As if that were not enough, mobile phones had to go on and become smart phones. They joined hands with the internet and with online games. They became cameras and computers. And text messages didn’t just remain text messages anymore; they fashioned themselves into communication applications. So now, WhatsApp, Nimbuzz and BlackBerry Messenger ensure that you don’t need to stay immobile in front of a computer screen anymore; just carry your chat windows with you. Be accessible to the whole world, at any time of the day or night. Since proximity and being in each other’s faces all the time is clearly the secret to a successful romantic relationship or a friendship, you ought to make sure that you don’t lose contact even for a second. It doesn’t matter that you simply might not want to talk to anyone on a particular day, or even for a few hours. Your WhatsApp contact will know you’ve read his or her message, since the application records the time you were last seen active and makes that information available to all your contacts. If you want to save face — or a budding relationship, or even your job — just reply to that message. Your unwillingness to immediately comply with the request to “reply fast” is of little consequence; the peace in your life hangs in the balance. If you falter, be prepared to explain why you took so long. Everyone wants to know; you belong to them.

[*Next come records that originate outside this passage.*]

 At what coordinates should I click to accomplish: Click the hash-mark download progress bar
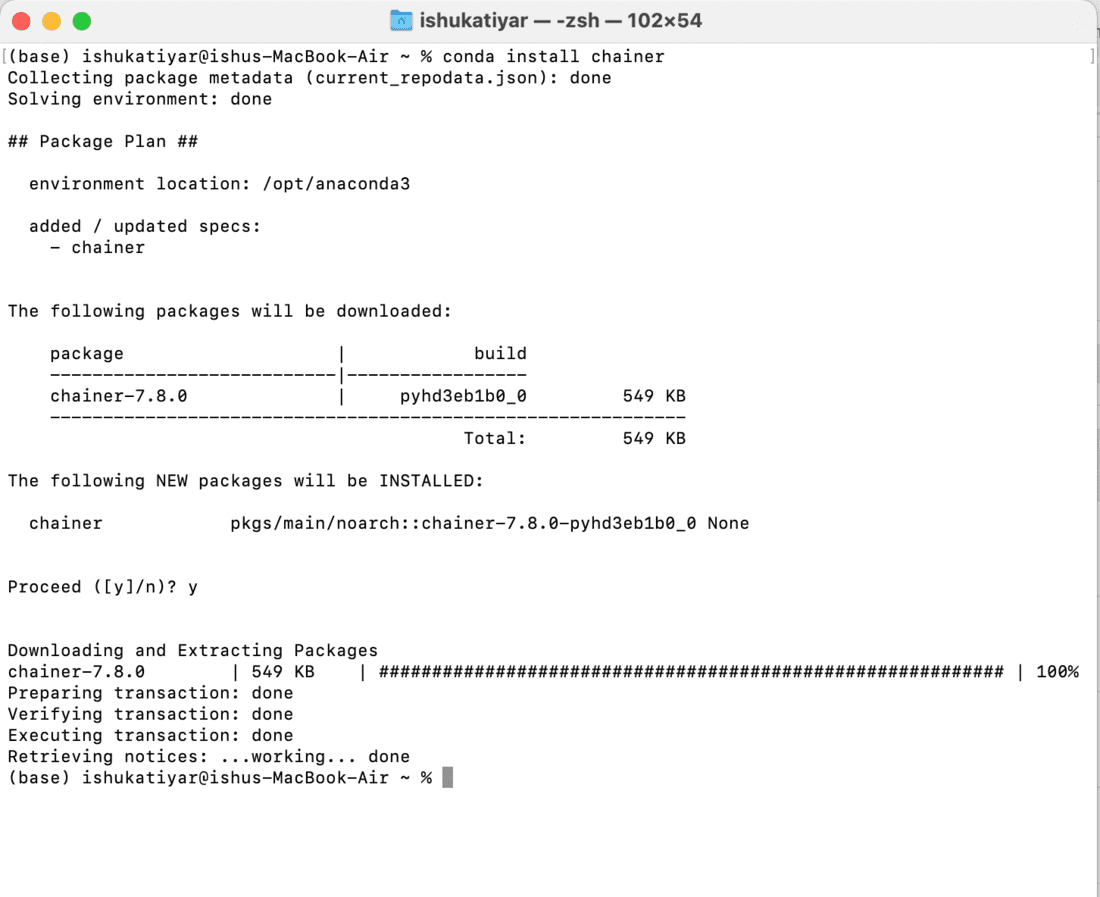tap(690, 671)
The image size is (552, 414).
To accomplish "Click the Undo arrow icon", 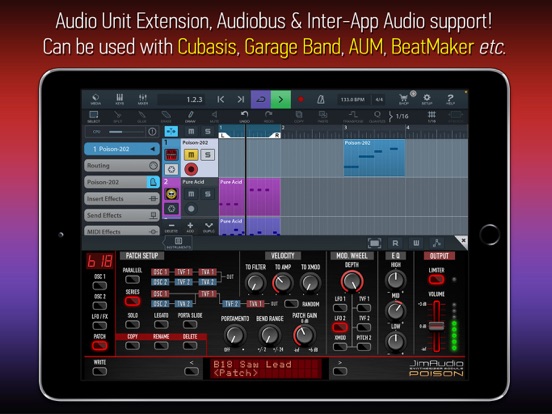I will 244,117.
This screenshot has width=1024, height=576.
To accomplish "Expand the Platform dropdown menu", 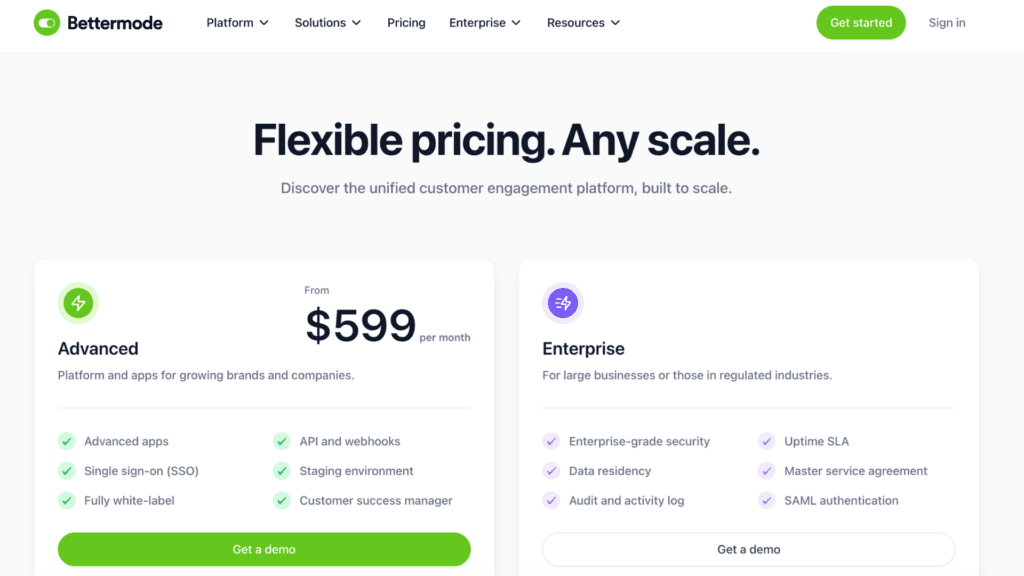I will click(x=238, y=23).
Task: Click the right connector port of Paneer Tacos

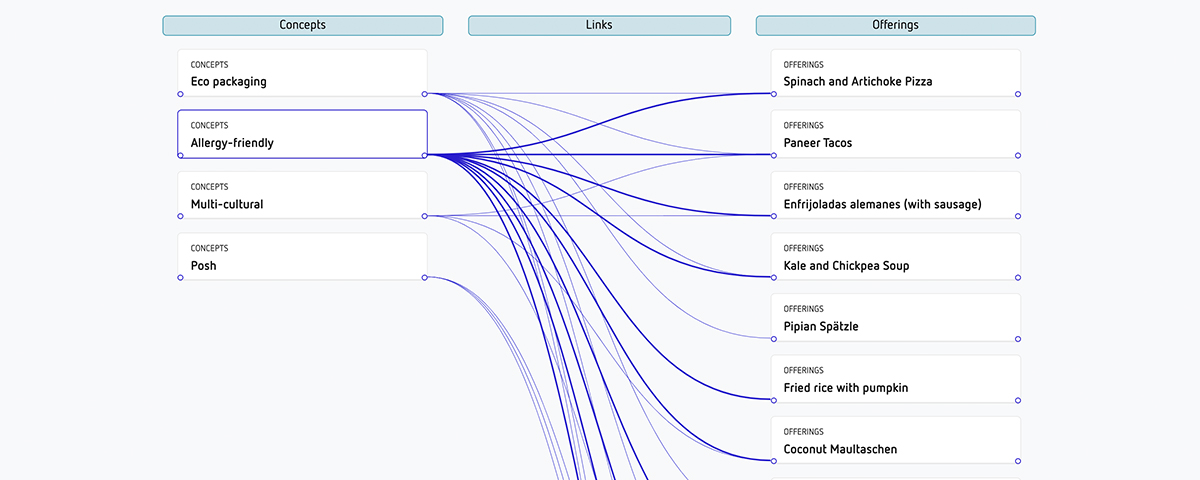Action: point(1018,155)
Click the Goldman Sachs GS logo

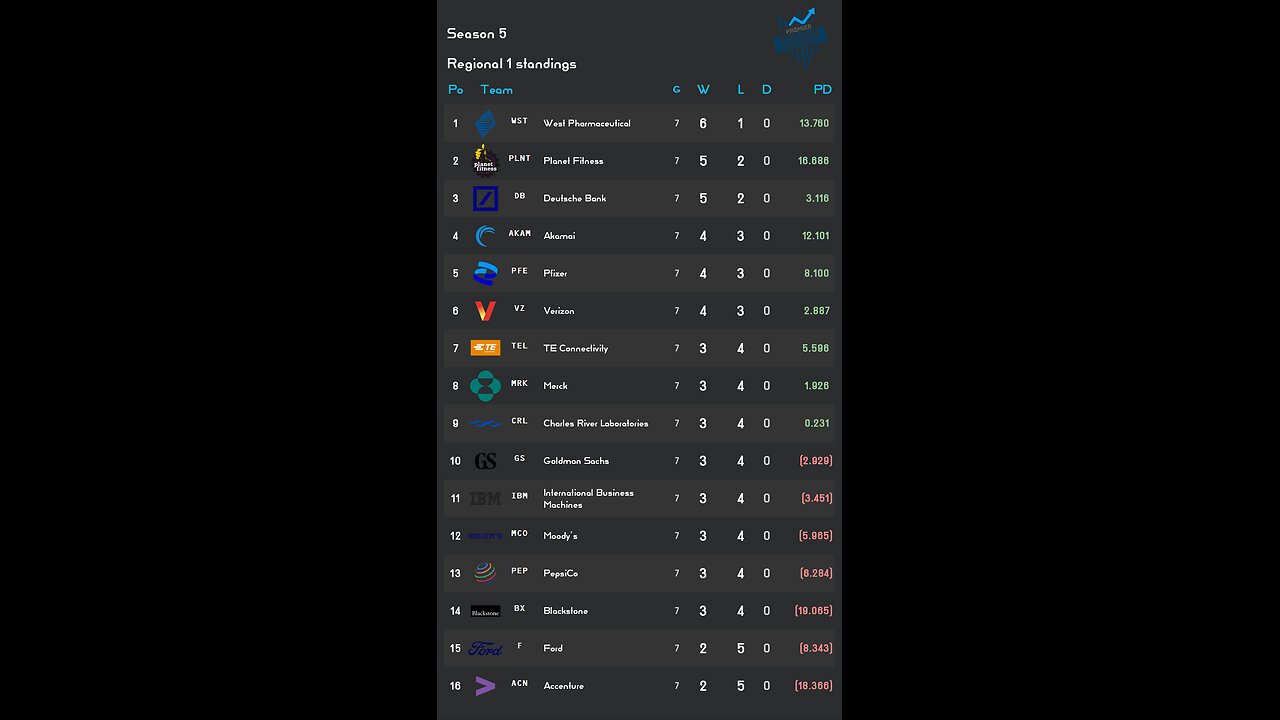click(485, 461)
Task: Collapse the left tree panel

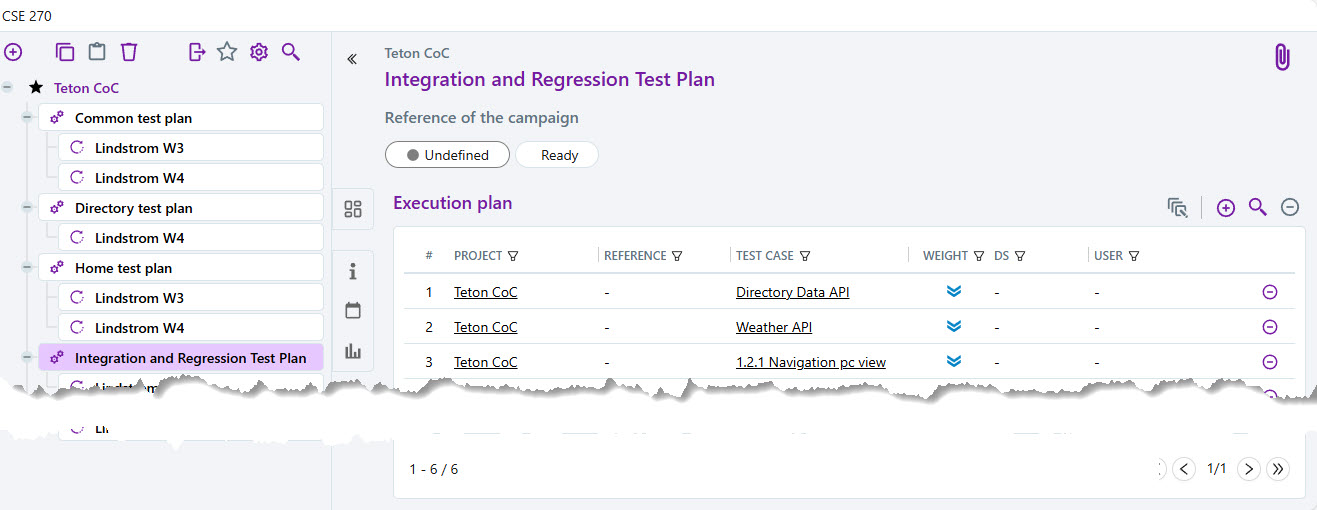Action: point(352,60)
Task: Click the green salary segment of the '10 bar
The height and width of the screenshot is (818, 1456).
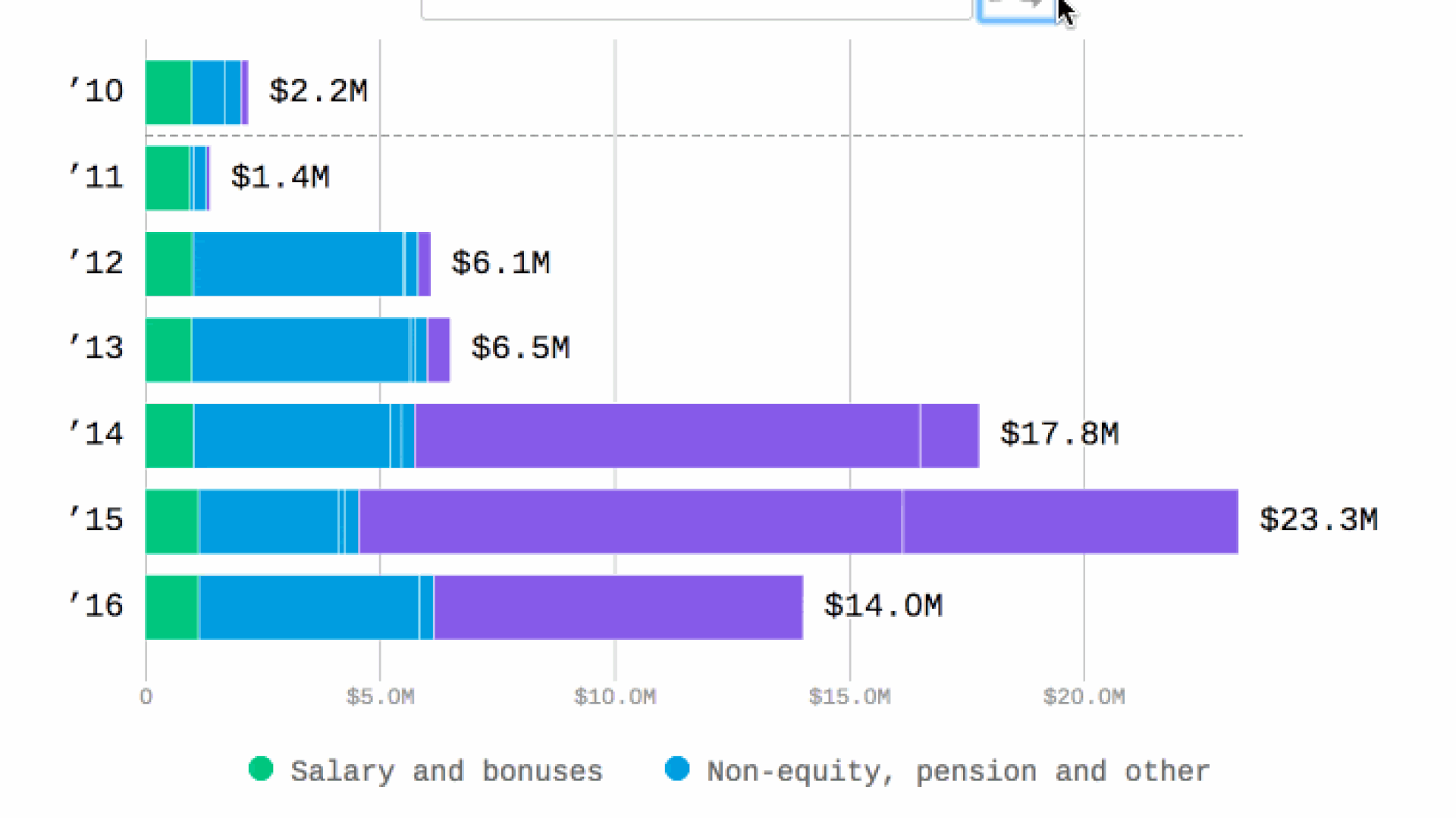Action: tap(168, 92)
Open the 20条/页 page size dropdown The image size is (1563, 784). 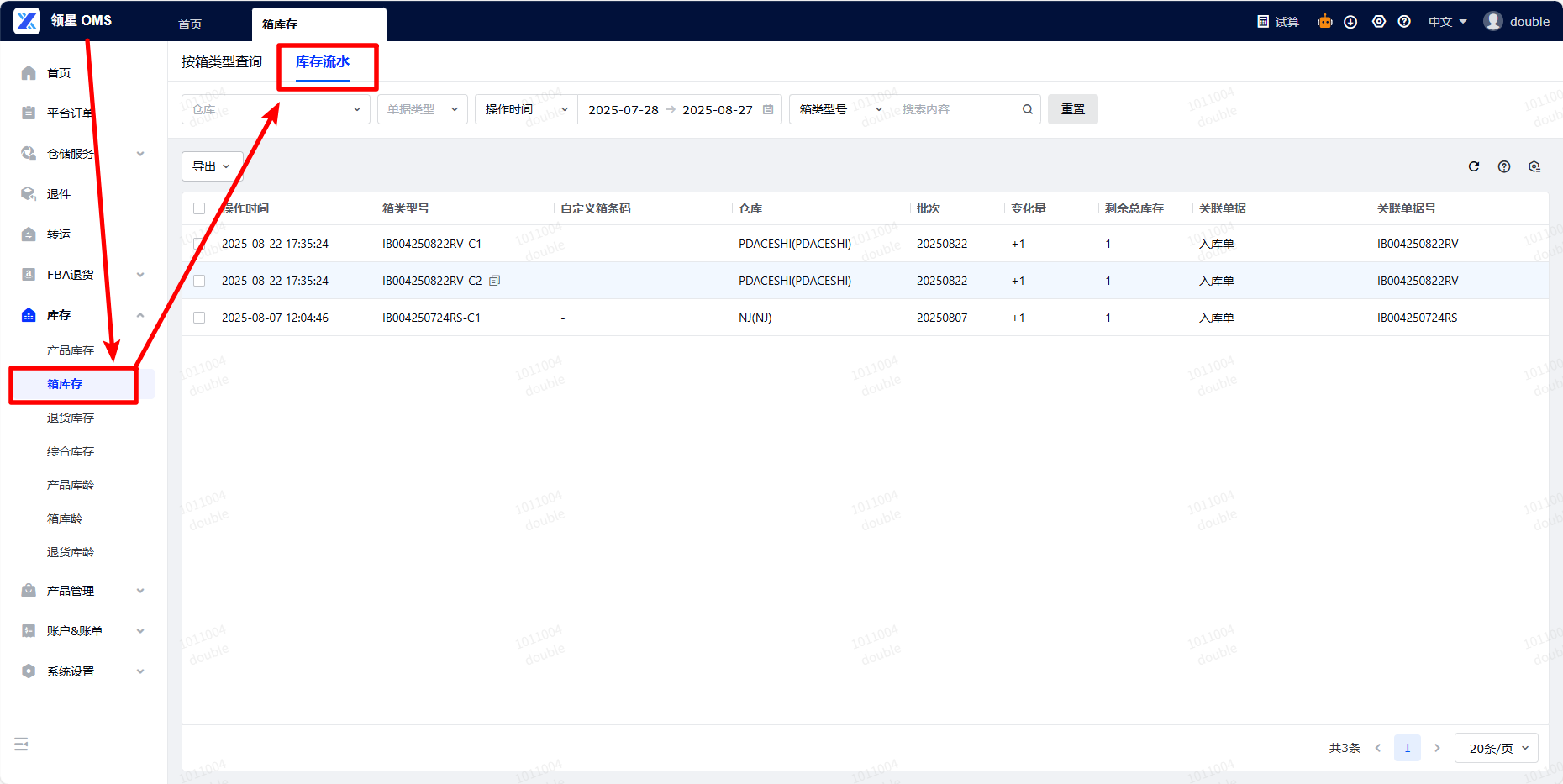tap(1496, 748)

Now, years after the charm has well and truly worn off, you’ll often just find yourself putting your phone on silent mode, a milder expression of the (far more frequent) urge to throw it away. The silence gives you a few minutes of peace from the stress caused by near constant WhatsApp message notifications, alerts from ‘group discussions’ — chat windows where three or more contacts talk to one another — you have got yourself into. That in itself causes more problems than it solves; you end up missing important phone calls because you do not hear the phone ring. You ought not to complain; it’s people like you who equate the loss, or the temporary absence, of one’s mobile phone with the end of the world. But oft when on your couch you lie, in vacant or in pensive mood, all that flashes before your inward eye are the times, long ago, when you didn’t have a mobile phone, fully charged and ready to be attended to in a jiffy, next to your bed at night. That bliss of solitude eludes you. You’re never alone.